> [Exercise brief]:
In the pull request about character encodings, what name does iconv use for EBCDIC 500?

> [Excerpted passage]:
OCamlPro / gnucobol

A clone of the sourceforge GnuCOBOL compiler from COBOL to C.
https://get-superbol.com
GNU Lesser General Public License v3.0
16 stars 21 forks source link

New options to deal with character encodings #77

Closed ddeclerck closed 2 months ago

ddeclerck commented 1 year ago

This PR adds some support for character encodings in different places, using iconv to build conversion tables.

Note to @GitMensch : I still have to add some tests, but you can start reviewing.

It introduces the following new options : -fnative-charset -ftarget-charset -fcodeset-ascii -fcodeset-ebcdic -fconvert-ascii -fconvert-ebcdic

The -fnative-charset and -ftarget-charset allow to specify the encodings used in the execution environment (native) and in the environment we are trying to simulate (target). When they are both set, the collating tables (for the purpose of sorting only) are built by combining these two encodings and the "vendor" EBCDIC/ASCII table.

Our typical use case is the following. We simulate a GCOS environment with EBCDIC-500 encoding (our target). We run on a standard Linux PC, where we decided that all the data we process would use the ISO-8859-1 encoding (we call this "native"). We have a file with some records we'd like to sort according to the EBCDIC collating sequence (the default one on this platform), so that our program sorts in the exact same order it would if it were run on our GCOS environment. If we use the "vendor" EBCDIC/ASCII table (the one from the GCOS documentation), this will fail: this table does not define an EBCDIC-500 <-> ISO-8859-1 translation (in particular, extended characters are just given consecutive values).

That's where the -fnative-charset and -ftarget-charset are useful. Here, we set -fnative-charset to ISO-8859-1 and -ftarget-charset to IBM500 (iconv's name for EBCDIC 500). As they are both set, we will call iconv to produce an ISO-8859-1 to EBCDIC-500 translation table (cob_colseq_native_ebcdic) and give that one instead of the vendor table to the sort function.

Now, what if the SORT instruction contained a COLLATING SEQUENCE IS ASCII clause ? Here, we would want to sort as our GCOS system would, hence using the vendor table. But iconv does not know about the specific ASCII encoding used by GCOS. What we want to do is thus to convert from ISO-8859-1 to EBCDIC-500 and then use the vendor table to translate that EBCDIC to the GCOS-specific ASCII. To avoid performing two conversions, we simply build a new conversion table (cob_colseq_native_ascii) that combines the two steps.

The implementation has been made generic enough so that it works on any combination of native/target encodings among the EBCDIC and ASCII encodings ; in particular, it will use the vendor table in one direction or the other depending on the actual target encoding (i.e. if the target encoding is EBCDIC, it will add a vendor EBCDIC -> ASCII translation when requesting an ASCII collating sequence, and symmetrically, if the target encoding is ASCII, it will add a vendor ASCII -> EBCDIC translation when requesting an EBCDIC collating sequence).

> [Given entries]:

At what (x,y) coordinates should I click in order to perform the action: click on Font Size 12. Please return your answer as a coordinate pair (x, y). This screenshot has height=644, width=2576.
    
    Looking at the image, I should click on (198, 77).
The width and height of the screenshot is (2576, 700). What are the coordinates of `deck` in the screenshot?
--
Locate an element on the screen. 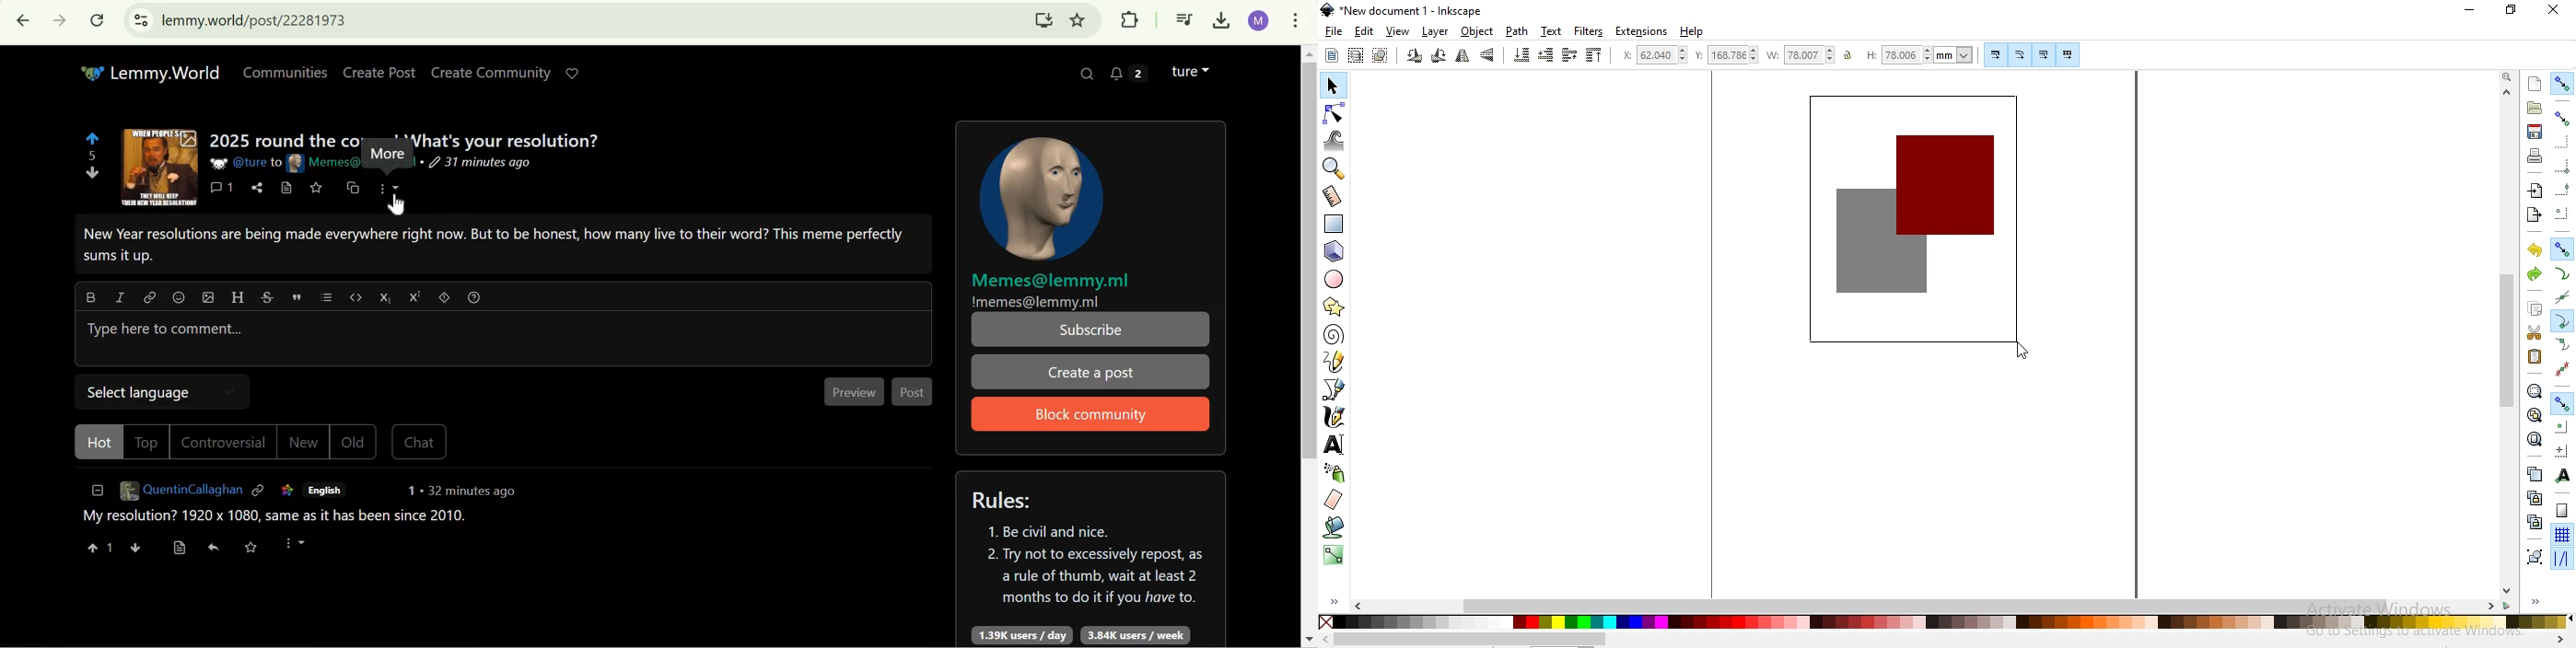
--
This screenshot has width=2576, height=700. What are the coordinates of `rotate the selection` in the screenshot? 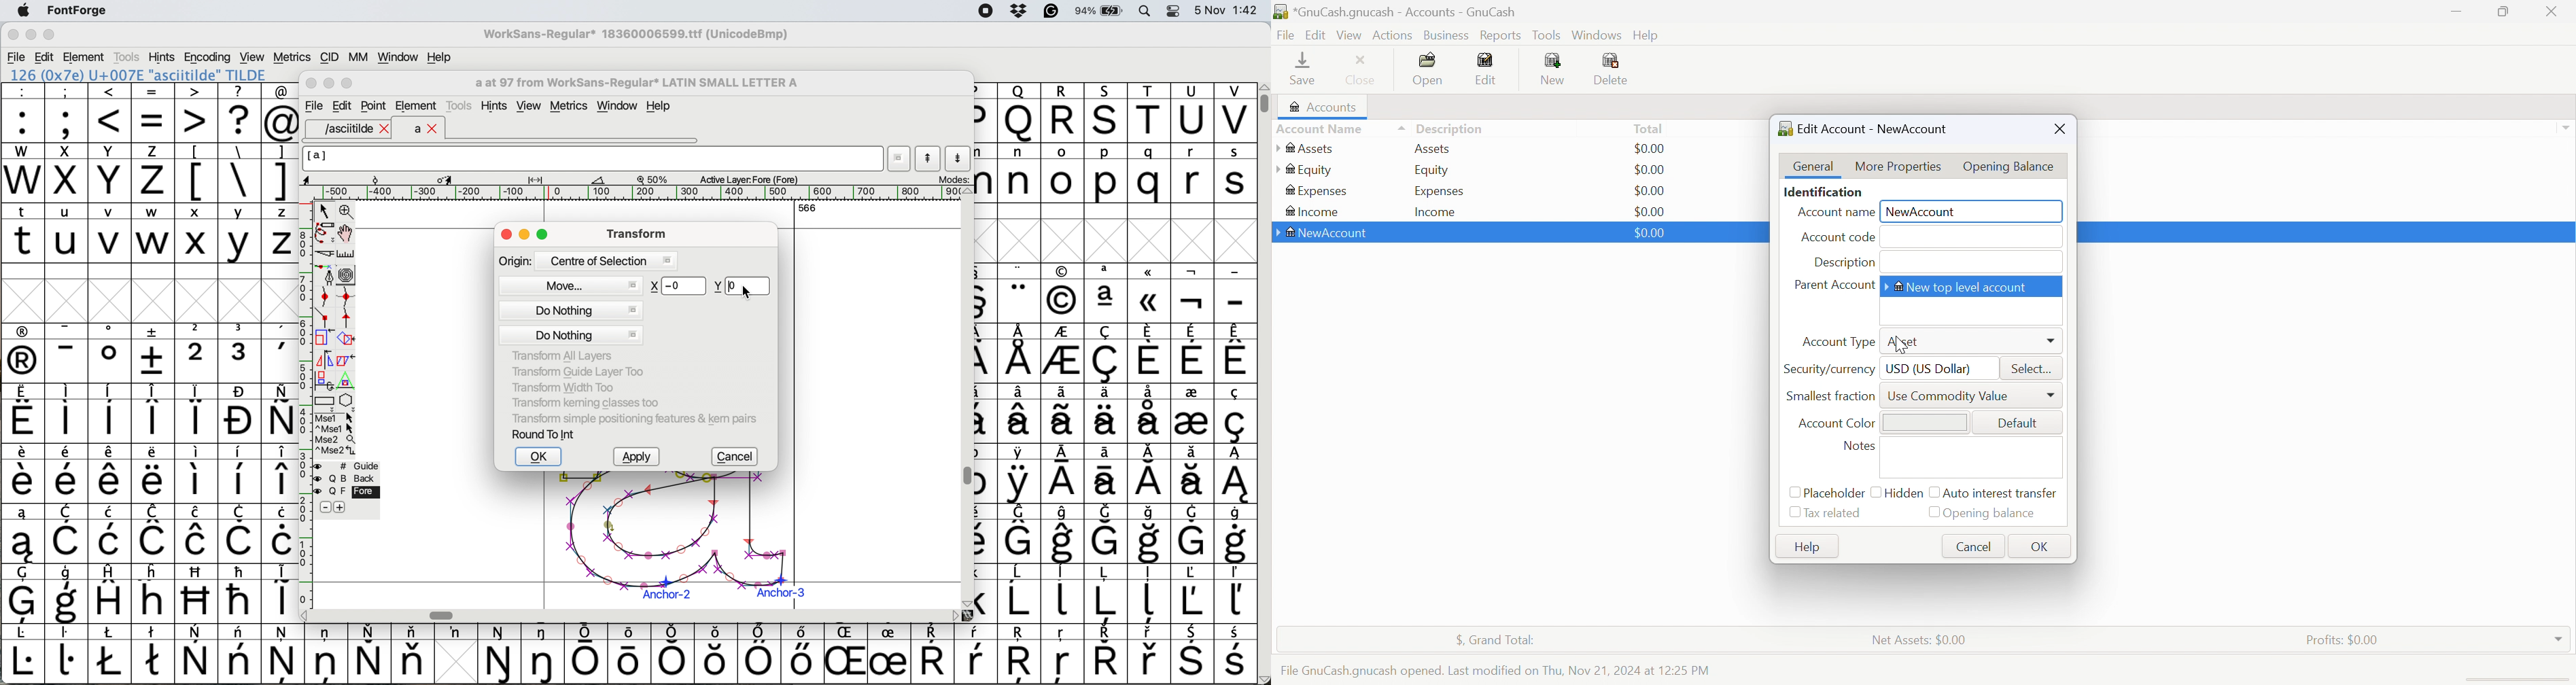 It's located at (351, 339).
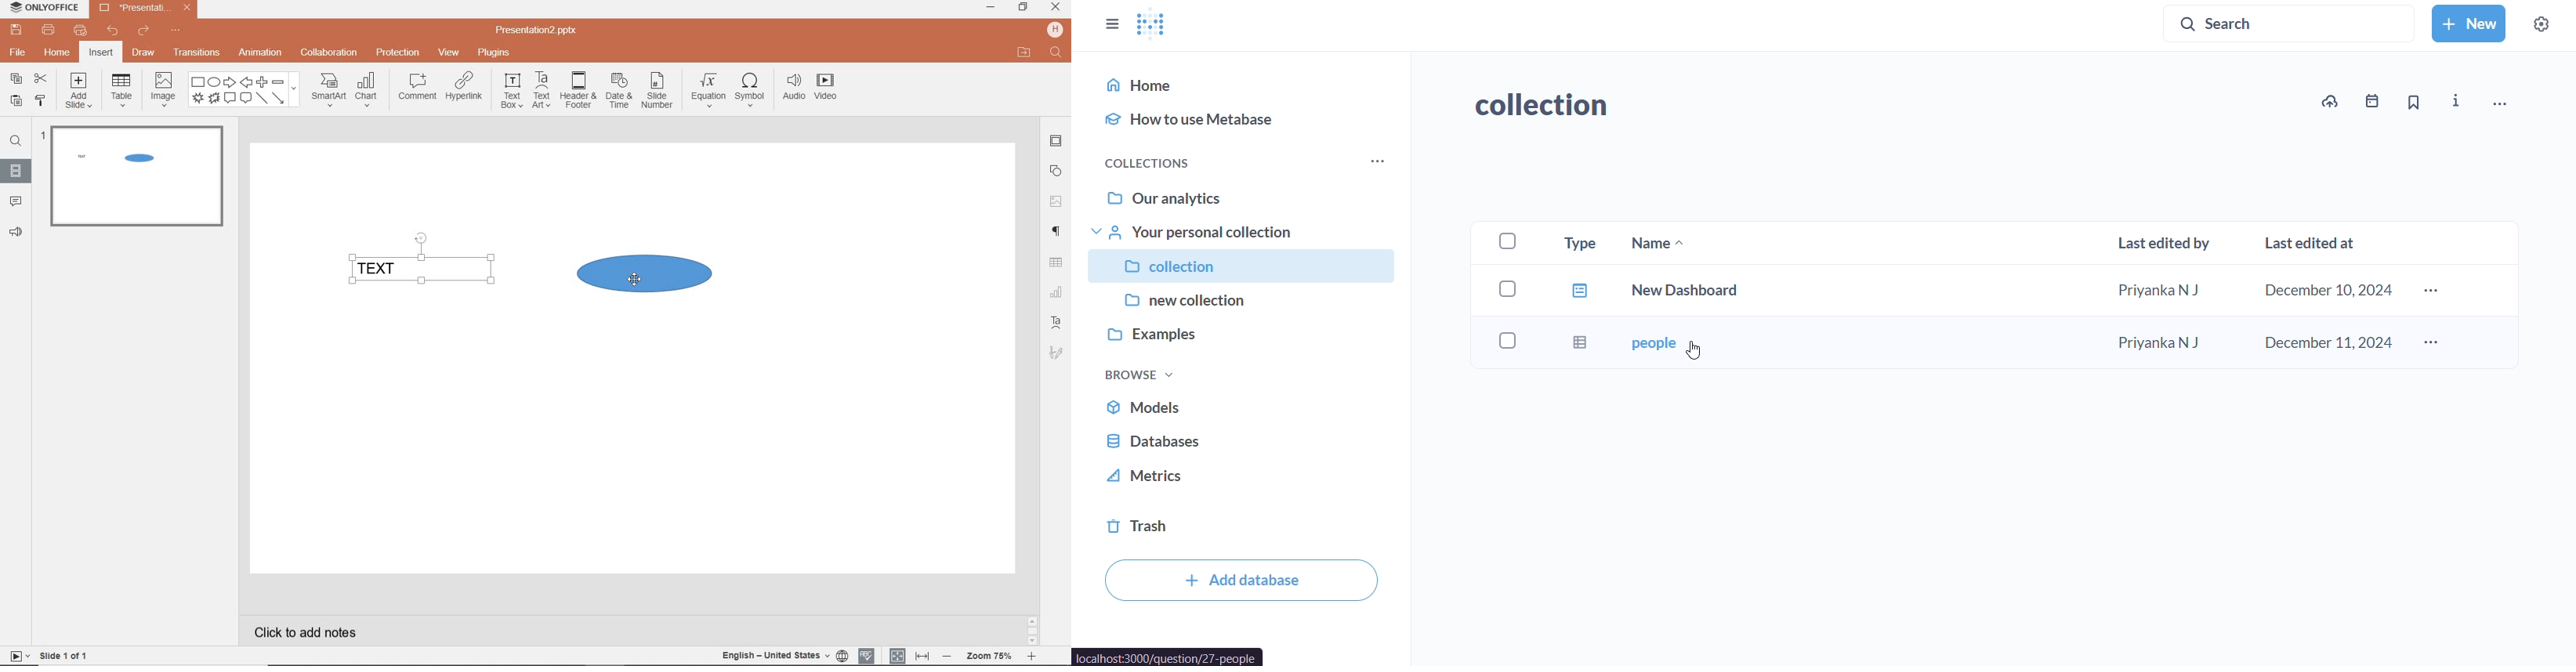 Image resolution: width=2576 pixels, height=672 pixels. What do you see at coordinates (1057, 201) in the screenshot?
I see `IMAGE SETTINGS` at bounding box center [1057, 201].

> [Task solution]:
IBM500